Modern Hebrew developed along with the rise of Zionism in the late 19th century.  Elizer Ben Yehuda (1858-1922) was the first to make exclusive use of Hebrew in his home in Jerusalem and he devoted his life to the revival of the language through journalism, publishing and the establishment of schools.  This linguistic hero “made it possible for several million people to order groceries, drive cattle, make love, and curse at their neighbours in a language which until his day had been fit only for Talmudic argument and prayer.”   Elizer Ben Yehuda is therefore one of the most important figures in the foundation of the modern Israeli state and the main commercial thoroughfares of both Jerusalem and Tel Aviv bear his name.  Nonetheless, he and his family were also ostracized from the ultra-orthodox community, due to their usage of Hebrew as a day-to-day language. The religious community saw this as sacrilege because they viewed it as the language of the prophets, not to be used for everyday banalities.

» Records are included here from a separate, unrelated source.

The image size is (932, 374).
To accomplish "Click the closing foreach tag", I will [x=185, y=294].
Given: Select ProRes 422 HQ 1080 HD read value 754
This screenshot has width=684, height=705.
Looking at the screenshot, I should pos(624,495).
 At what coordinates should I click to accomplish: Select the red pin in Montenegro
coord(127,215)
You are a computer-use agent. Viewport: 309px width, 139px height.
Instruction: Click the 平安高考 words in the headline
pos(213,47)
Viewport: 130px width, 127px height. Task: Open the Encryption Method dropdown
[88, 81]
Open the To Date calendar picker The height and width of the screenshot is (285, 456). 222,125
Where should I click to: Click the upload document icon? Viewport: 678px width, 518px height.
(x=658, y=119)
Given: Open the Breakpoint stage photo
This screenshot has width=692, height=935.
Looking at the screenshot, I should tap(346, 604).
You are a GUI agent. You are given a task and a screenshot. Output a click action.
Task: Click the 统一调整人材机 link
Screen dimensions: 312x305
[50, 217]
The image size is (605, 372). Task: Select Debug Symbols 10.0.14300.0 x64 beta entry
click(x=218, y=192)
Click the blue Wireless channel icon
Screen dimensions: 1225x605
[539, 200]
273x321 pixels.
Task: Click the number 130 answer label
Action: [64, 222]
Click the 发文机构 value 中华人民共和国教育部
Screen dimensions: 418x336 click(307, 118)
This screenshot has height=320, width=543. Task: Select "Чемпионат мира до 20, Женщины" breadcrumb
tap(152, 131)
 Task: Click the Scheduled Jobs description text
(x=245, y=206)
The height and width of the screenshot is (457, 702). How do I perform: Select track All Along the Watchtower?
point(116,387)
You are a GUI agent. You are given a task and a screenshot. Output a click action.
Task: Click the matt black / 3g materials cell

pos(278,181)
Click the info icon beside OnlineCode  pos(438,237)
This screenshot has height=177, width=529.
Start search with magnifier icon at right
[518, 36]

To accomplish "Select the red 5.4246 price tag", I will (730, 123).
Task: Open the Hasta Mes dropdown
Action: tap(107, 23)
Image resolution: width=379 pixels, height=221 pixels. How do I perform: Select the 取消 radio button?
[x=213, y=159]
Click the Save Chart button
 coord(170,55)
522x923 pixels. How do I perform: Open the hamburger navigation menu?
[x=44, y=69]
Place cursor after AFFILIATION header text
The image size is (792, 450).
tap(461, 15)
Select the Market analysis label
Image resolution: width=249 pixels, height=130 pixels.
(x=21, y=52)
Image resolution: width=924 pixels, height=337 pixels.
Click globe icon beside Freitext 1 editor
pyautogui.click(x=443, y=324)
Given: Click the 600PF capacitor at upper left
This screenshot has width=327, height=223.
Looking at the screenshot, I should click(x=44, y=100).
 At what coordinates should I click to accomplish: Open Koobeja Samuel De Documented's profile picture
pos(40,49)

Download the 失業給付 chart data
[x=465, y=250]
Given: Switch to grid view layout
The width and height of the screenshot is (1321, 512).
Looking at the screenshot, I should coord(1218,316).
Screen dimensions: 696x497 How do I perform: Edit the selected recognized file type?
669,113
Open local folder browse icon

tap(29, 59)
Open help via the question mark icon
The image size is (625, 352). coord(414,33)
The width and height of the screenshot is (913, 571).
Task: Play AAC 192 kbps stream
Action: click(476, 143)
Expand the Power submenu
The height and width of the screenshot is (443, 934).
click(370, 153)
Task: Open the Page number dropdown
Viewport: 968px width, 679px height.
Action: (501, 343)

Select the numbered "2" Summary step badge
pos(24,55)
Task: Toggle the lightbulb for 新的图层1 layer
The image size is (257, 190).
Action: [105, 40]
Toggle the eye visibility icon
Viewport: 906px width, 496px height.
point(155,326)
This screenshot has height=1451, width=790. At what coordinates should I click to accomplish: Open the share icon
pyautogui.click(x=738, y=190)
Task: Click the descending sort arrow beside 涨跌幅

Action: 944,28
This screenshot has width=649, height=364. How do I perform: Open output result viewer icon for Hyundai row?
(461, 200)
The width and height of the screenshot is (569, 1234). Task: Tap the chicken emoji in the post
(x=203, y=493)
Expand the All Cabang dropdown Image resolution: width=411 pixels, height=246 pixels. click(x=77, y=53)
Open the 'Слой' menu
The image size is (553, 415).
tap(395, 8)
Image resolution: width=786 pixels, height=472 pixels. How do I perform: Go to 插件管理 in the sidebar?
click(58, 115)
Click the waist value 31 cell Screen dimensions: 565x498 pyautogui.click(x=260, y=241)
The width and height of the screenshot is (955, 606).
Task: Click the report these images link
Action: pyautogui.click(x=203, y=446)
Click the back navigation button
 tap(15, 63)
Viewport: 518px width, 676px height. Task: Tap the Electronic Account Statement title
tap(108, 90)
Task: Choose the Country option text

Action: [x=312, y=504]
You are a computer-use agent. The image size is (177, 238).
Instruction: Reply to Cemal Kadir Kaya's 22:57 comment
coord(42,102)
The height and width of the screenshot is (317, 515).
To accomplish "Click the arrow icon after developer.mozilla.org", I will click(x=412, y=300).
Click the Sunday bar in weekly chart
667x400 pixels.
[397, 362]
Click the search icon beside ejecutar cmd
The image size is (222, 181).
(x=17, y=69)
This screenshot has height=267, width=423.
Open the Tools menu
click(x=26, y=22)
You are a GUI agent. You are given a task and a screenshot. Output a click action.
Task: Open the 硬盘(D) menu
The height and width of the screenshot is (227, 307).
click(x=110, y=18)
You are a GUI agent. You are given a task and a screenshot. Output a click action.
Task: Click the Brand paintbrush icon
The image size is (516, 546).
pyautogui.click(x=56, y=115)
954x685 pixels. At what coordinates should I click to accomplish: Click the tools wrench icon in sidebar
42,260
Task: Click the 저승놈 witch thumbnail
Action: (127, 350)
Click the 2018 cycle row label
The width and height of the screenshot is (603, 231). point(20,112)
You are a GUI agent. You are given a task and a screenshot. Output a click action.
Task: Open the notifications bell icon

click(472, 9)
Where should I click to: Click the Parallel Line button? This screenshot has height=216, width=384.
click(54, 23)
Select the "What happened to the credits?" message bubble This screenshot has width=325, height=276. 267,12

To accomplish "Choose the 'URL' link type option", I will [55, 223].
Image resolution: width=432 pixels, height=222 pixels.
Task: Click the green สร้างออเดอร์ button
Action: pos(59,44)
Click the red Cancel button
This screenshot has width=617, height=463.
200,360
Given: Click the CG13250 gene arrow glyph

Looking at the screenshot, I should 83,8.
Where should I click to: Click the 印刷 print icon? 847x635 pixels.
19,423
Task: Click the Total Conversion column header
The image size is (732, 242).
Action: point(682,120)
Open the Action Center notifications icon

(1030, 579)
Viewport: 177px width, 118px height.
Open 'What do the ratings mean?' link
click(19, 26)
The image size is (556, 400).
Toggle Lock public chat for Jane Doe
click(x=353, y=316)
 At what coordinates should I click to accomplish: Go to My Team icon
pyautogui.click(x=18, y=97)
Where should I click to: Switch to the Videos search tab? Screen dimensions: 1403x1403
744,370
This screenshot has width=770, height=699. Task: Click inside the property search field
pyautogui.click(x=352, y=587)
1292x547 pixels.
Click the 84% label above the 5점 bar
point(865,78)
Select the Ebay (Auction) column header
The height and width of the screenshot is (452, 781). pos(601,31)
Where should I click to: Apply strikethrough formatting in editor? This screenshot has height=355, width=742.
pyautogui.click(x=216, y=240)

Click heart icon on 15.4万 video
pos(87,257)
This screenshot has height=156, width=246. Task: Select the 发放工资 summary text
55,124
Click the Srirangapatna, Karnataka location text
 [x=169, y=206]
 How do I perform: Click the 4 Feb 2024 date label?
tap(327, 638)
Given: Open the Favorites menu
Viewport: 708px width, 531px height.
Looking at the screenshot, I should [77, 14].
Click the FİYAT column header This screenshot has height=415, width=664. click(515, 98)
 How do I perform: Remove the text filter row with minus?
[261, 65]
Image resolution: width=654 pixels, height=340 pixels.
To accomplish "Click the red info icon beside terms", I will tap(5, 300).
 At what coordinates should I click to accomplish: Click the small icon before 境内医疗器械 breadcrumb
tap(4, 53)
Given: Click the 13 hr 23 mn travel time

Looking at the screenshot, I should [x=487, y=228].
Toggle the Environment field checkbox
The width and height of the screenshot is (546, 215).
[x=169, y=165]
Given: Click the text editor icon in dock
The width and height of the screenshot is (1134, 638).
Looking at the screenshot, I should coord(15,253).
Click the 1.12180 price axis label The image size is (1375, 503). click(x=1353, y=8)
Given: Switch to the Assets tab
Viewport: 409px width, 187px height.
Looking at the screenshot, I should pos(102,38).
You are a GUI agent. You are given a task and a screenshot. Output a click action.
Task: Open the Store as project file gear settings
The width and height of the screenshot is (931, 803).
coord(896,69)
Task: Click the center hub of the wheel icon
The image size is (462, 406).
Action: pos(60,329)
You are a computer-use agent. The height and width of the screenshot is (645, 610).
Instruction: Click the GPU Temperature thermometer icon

Ben Yehuda dedicated much of his life to the creation of a Modern Hebrew dictionary, containing words for all practical situations and purposes. He would copy notes onto filing cards, making a separate card for each word.   The Hebrew language ceased developing its vocabulary when it ceased to be a spoken language almost two thousand years previously.  Therefore, appropriate Hebrew words did not exist for many modern concepts.  Ben Yehuda solved such problems by borrowing words from other Semitic languages such as Arabic, Assyrian, Egyptian, Ethiopian and Coptic.  Ben-Yehuda’s legacy was famously defined by Cecil Roth: “Before Ben Yehuda Jews could speak Hebrew; after him, they did.”   In 1913, Hebrew became the official language of instruction in Jewish schools in what was then Palestine. In 1948, Hebrew became the official language of the newly established State of Israel.

Ulpan and absorption

As Ben-Yehuda’s heroic life story demonstrates, Zionism and Modern Hebrew are inextricably linked.  This is still reflected today in the Israeli language teaching system.  An ulpan  is an institute or school for the intensive study of Hebrew, allowing new immigrants to learn the language quickly and effectively.   The concept of the ulpan was initiated soon after the creation of Israel in 1948. The new country was faced with a massive influx of new immigrants, refugees from war-torn Europe, oppressed and disadvantaged communities from Africa and the Middle East, and others from all parts of the world. Although all were recognized as Jewish, their language and culture varied widely.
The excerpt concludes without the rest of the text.